Wi-Fi

Enterprise 802.11n: The fog may be clearing

There appears to be some semblance of a master plan rising out of the 802.11n implementation fog. Enterprise equipment developers have done their research and are incorporating additional technologies into 802.11n equipment that should garner some impressive wireless network performance characteristics.

There appears to be some semblance of a master plan rising out of the 802.11n implementation fog. Enterprise equipment developers have done their research and are incorporating additional technologies into 802.11n equipment and by doing so should garner some impressive wireless network performance characteristics. I’d like to point out the improvements in each of these areas, so we can all gain an appreciation of what the future Wi-Fi network will look like.

802.11n firmware enhancements

The proposed 802.11n standard has some very impressive improvements being made to the physical hardware and firmware. Most of these enhancements are already in place on pre-release equipment and are much of the reason why 802.11n equipment is performing better than expected.

  • The physical data rate selection algorithm (whew) has the tough job of determining what data transfer rate should be used based on the measured signal strength. 802.11a/g uses 12 steps from 1Mbps to 54Mbps. Whereas 802.11n has a total of 88 incremental data rate steps, which provides a more granular drop off when the signal strength weakens.
  • 802.11a/g uses transmit diversity which is useful and logical as the device transmits from the antenna that displayed the best reception characteristics during the last receive cycle. 802.11n uses spatial multiplexing, a technique that divides the information to be transmitted into independent and separately encoded data signals called streams. Each data stream is then transmitted from an independent antenna. The 802.11n standard allows up to four transmit streams. This is an interesting concept that increases data transmission capacity by multiplexing or reusing the space dimension multiple times. Ahh, the space-time continuum.
  • In order to be able to transmit multiple data streams, designers had to rework OFDM, which is the digital multi-carrier modulation scheme used by 802.11a/g. MIMO-OFDM used by 802.11n devices is the results. I would like to point out that this development is quite extraordinary as evidenced by the fact that it took almost ten years and a great deal of innovative work to perfect. MIMO-OFDM is viewed by many as the most singularly significant development of 802.11n.
  • 802.11a/g networks do not work well in multipath environments as I discussed in an earlier post. Basically having multiple—slightly different in phase or timing due to the environment—copies of the same transmitted RF signal arrive at the receiving antenna, drives the receiver nuts to put it politely. Since the real world is mostly a multipath environment, 802.11n was developed to make use of the slight differences exhibited by the arriving RF signals to distinguish the different data streams being transmitted. I discuss this really deep and intensely complicated subject in this post that quotes Dr. Greg Raleigh, who was instrumental in multipath research.

LIST OF TASKS:
**A)** How many incremental data rate steps does 802.11n have, according to the Wi-Fi article?
**B)** Revise the Wi-Fi article from "802.11n firmware enhancements" up to and including "better than expected.", swapping "firmware" for "software".

DATA ENTRIES:

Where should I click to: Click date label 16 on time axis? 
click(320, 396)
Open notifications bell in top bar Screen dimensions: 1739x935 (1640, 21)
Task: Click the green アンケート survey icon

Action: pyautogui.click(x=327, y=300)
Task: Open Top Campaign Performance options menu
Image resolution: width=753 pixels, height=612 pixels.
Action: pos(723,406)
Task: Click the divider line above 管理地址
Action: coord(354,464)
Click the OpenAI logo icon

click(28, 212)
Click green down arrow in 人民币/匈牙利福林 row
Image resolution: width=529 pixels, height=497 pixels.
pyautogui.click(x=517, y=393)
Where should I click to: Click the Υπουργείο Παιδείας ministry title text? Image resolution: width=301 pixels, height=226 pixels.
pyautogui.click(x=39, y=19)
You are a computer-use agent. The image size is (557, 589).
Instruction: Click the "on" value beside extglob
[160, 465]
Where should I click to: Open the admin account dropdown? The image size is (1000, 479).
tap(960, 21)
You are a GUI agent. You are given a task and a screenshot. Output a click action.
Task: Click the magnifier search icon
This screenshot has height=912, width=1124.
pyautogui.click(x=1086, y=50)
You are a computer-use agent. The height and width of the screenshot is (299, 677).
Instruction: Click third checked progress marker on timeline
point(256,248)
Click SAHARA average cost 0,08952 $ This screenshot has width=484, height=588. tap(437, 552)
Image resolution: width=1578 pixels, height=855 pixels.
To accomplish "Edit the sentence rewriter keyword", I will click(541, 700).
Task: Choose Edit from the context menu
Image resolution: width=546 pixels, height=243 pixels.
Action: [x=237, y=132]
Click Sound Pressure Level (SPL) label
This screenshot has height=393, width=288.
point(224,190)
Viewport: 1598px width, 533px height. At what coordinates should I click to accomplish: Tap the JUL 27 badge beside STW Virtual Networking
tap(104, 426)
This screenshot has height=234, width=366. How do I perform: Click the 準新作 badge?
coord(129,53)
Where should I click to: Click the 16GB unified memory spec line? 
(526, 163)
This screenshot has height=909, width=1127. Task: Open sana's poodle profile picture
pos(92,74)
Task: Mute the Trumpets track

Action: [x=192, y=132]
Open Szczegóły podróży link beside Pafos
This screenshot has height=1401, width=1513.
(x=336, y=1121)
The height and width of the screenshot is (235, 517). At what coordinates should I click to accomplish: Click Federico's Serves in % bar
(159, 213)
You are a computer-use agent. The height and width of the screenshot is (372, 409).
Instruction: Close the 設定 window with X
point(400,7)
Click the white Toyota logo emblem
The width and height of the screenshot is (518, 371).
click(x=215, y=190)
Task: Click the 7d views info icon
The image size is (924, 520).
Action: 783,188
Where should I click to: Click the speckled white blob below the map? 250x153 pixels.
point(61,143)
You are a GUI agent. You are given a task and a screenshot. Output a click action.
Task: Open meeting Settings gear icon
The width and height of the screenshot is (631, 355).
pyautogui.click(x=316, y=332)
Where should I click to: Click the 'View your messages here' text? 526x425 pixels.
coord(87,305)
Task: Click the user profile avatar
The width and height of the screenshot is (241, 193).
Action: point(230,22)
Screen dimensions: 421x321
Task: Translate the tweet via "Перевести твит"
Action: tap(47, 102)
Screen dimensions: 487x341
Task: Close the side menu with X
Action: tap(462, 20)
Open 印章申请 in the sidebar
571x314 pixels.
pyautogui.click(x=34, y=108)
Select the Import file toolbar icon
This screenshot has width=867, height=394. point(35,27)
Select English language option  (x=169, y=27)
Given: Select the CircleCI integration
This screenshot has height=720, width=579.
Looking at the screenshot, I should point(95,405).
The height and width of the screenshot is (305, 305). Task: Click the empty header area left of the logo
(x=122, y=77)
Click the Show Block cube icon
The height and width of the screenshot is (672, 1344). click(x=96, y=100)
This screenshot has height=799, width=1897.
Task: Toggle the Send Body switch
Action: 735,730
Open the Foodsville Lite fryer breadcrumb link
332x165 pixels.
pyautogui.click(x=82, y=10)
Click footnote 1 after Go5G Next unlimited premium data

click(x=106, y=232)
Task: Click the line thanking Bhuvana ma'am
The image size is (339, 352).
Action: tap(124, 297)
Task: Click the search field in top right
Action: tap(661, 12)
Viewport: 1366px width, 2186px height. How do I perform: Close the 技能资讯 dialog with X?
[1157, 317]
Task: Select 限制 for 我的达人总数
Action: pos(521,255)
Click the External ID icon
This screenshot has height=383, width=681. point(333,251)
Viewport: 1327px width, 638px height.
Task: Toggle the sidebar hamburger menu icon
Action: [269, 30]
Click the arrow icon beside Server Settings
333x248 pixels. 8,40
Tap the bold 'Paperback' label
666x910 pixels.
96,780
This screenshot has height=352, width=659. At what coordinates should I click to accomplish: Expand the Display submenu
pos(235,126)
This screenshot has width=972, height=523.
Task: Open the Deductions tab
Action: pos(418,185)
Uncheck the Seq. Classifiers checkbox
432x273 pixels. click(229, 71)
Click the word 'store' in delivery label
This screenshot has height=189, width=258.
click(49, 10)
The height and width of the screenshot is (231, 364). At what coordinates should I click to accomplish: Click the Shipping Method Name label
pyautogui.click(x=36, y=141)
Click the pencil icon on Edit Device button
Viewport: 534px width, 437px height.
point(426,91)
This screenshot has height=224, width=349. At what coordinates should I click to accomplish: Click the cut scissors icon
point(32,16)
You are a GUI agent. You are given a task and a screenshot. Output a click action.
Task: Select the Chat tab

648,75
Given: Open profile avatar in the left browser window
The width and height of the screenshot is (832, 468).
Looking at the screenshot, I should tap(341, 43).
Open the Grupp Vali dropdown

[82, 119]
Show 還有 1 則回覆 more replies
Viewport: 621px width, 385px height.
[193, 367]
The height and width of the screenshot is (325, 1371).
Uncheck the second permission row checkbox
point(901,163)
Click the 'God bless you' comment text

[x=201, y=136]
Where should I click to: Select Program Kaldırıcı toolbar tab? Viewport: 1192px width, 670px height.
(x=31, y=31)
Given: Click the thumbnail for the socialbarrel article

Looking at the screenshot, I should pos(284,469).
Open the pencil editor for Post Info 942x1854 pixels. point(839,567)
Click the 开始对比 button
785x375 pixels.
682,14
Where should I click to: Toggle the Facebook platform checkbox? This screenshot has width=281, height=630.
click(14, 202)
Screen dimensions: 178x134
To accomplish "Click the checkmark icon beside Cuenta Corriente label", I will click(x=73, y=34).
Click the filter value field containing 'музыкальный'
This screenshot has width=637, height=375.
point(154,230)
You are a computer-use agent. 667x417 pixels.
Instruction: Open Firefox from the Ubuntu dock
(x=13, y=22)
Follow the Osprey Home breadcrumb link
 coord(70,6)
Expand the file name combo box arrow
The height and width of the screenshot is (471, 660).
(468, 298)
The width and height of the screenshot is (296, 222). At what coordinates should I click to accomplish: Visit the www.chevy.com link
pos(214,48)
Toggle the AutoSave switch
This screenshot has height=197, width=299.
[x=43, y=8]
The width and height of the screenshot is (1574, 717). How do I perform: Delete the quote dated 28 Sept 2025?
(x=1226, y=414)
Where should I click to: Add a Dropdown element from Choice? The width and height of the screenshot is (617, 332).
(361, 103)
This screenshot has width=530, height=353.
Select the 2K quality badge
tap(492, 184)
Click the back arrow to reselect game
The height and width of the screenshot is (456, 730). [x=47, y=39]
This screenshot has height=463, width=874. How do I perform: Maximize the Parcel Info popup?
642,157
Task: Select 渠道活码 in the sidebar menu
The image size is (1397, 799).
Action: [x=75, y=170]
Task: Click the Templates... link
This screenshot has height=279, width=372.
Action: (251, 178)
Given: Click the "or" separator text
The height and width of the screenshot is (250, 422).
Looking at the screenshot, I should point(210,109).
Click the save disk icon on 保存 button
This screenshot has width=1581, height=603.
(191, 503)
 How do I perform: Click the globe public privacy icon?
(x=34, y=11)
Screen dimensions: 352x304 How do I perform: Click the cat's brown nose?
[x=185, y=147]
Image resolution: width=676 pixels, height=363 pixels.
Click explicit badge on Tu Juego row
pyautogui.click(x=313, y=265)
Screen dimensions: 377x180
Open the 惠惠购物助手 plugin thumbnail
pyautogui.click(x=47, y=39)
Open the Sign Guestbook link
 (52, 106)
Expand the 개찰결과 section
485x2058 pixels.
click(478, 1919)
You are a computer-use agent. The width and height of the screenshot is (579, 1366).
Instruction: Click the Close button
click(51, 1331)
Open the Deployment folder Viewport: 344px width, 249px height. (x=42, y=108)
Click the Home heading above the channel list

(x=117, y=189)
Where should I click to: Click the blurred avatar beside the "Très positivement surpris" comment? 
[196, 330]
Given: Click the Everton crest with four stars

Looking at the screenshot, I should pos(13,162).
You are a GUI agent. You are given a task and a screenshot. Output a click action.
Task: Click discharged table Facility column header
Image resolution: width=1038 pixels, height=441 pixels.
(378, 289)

SOLUTION LIST:
**A)** 88

**B)**
802.11n software enhancements

The proposed 802.11n standard has some very impressive improvements being made to the physical hardware and software. Most of these enhancements are already in place on pre-release equipment and are much of the reason why 802.11n equipment is performing better than expected.